Distinctive Ring Aware Modems And GNU/Linux?
toughguy asks: "I've got a single phone line with three numbers attached to it. The three numbers make three different rings when they are called ("Distinctive Ring Service"). I'm trying to get a Linux machine (RedHat) to answer only on one of the distinctive rings so that it can receive faxes on that line. So far I haven't had any luck. I'm wondering if anyone has been able to get a Linux machine answering distinctive rings. If so, what modem hardware were you using and what software package as well?"
AT-SDR=4
Sending that command to your modem (presumably as part of the init. string) will tell your modem only to answer on a triple ring. It will report this as "RING 3." If you wanted it only to work for the single rings, you'd use AT-SDR=1 ("RING 1") and for dual rings, AT-SDR=2 ("RING 2".) Some modems will send "RING A," "RING B," etc. -- I gather that there's no such thing as a standard message for this.
Some of the places that I gathered this from include Motorola, FaxTalk, Fosh Australia and Dell Europe. This google was the most useful one.

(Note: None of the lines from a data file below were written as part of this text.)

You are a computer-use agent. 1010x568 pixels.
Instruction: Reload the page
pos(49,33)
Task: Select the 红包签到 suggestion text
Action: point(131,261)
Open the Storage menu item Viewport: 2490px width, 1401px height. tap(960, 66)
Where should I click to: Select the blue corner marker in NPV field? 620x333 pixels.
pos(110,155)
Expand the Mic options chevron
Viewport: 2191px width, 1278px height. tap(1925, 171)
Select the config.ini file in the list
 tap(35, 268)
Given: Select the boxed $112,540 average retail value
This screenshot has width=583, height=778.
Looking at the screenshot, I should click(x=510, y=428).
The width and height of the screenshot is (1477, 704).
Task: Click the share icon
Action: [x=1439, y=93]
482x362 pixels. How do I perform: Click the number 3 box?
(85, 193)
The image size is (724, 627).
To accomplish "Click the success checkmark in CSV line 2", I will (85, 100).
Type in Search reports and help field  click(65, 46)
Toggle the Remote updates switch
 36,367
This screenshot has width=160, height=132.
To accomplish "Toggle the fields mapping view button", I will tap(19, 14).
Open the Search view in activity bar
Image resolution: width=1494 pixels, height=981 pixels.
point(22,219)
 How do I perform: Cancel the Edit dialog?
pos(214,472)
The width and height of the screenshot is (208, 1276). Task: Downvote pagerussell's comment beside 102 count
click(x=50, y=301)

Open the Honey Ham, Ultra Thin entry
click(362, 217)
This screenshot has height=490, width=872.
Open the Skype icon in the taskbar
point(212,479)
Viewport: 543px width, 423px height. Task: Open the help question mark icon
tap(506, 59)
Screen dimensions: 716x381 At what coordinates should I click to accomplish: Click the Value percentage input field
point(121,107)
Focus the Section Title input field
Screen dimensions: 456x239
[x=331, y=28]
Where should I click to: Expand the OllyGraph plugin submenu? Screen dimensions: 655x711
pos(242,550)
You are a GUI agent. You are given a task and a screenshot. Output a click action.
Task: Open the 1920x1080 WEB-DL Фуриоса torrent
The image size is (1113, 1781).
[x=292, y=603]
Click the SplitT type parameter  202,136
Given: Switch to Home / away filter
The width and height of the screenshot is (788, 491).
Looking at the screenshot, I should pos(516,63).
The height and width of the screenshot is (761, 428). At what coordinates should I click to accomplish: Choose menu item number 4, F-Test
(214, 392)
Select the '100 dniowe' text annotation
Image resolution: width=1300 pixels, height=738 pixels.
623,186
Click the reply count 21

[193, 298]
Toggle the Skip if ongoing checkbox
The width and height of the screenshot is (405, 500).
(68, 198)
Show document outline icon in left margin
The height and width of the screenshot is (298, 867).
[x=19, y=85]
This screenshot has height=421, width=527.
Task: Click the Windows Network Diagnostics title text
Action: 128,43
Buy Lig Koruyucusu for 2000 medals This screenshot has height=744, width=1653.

Good luck -- you should have pretty much all of the info that you need at this point, I hope.
-Waldo
It's been a while since I ran my BBS (ObReminisce: Aahhh, yes...those were the days), but lemme see if I can think my way through this one.
:)
If you're using one of many modems that supporting distinctive ring (that feature was quite common Back In The Day, I can only assume that it still is), then you should be able to use AT settings, if such things still exist, to echo something aside from "RING" when the phone rings. "RING 0," "RING 1," etc. When mgetty is looking for activity, I think it just looks for "RING" and answers. You should be able to modify mgetty to only answer upon seeing "RING 0".
It ain't a link to an RPM, but it's something.
-Waldo
I hate feeding the trolls, but seeing as how I asked this question I feel I should defend my position.
In this case, the links suggested by the poster are for the wrong type of product. Those products are phone switches which you attach separate physical devices to each output line for each distinctive ring line. That is not what I want to do. I want one physical device (my GNU/Linux machine) to be able to handle the various types of distinctive rings.
So, just to be clear this isn't "another gay-ass Ask Slashdot that could've been answered in 5 seconds if the poster had figured out how to use Google".